When we first got Faelan, the vet said he could be a GS/Beagle mix. The longer we have had him, the more we find that unlikely. Even our vet has since retracted his statement lol. I am curious however to know what everyone else thinks his "mix" might be. He was a night drop at the shelter, so in reality, they don't know any of his history, or even if he's a mix at all. He's now about 6 mos. old (almost done teething, just has canines to go), 24" and about 55-60lbs. I'm still not sure his ears will ever come up and stay up, but they do when he's excited, and they're constantly doing the "ear dance." What does he look like to you?


----------



## shepherdmom (Dec 24, 2011)

He doesn't look like a mix to me.


----------



## billsharp (May 3, 2011)

No beagle could ever produce anything that cute.

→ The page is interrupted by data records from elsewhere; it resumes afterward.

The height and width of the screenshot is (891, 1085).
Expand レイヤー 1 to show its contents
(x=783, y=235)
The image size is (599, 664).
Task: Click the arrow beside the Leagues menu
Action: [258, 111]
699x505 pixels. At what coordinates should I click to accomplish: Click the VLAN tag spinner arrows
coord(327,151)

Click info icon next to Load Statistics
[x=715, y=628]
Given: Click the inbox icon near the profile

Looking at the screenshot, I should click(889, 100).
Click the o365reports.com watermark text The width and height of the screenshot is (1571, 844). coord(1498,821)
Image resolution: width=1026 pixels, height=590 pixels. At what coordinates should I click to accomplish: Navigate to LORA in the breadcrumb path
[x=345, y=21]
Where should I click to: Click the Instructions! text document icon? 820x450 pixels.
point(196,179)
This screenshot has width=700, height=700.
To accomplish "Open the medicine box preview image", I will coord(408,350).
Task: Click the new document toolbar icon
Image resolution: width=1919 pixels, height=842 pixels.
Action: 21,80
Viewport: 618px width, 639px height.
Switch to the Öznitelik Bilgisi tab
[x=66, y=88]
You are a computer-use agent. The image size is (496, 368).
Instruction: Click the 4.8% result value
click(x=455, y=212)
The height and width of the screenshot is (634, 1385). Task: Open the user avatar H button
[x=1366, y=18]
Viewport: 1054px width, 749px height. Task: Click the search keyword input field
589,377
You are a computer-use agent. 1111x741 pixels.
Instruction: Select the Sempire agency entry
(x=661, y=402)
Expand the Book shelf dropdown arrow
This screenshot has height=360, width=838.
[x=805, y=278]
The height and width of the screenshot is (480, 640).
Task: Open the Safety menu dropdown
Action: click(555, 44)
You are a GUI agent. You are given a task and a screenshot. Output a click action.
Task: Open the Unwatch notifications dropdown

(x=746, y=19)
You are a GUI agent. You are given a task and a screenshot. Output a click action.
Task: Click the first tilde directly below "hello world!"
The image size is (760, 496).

He looks almost full GSD to me, makes it hard to guess what, if anything, else is in his ancestry.


----------



## GatorDog (Aug 17, 2011)

I don't really see the Beagle..But he is super handsome!


----------



## Faelan (Jun 25, 2012)

I thought if anything, maybe lab? But I am not completely convinced he is a mix either. From everything I know and have read, his personality is def. shepherd. So, if he is a mix, it seems to be a small percentage.


----------



## Zeeva (Aug 10, 2010)

billsharp said:


> No beagle could ever produce anything that cute


Haha!!! Totally this!!!


----------



## fuzzybunny (Apr 29, 2011)

He doesn't look like a mix to me either. What a cutie


----------



## wolfy dog (Aug 1, 2012)

Once you get them from a shelter the ears up or down don't seem to matter  He is gorgeous; I would have taken him home too. Seems to have a nice calm demeanor.
The only thing is that they neuter them so early.


----------



## Lilie (Feb 3, 2010)

Just to give you a thread of hope here, my purebred's ears didn't stand till he was 9 months old. Keep your finger's crossed....


----------



## Faelan (Jun 25, 2012)

He is generally pretty calm, but there are some mornings you can just tell he woke up with a little extra something, and drives everyone crazy until I can get it worked off lol. He was neutered very early, I couldn't even see his "man parts" when they did it. It would be cool if his ears stood but at the same time, I love the dancing ears, so seeing them forever would be okay too.


----------



## Sunflowers (Feb 17, 2012)

He looks like a great dog to me


----------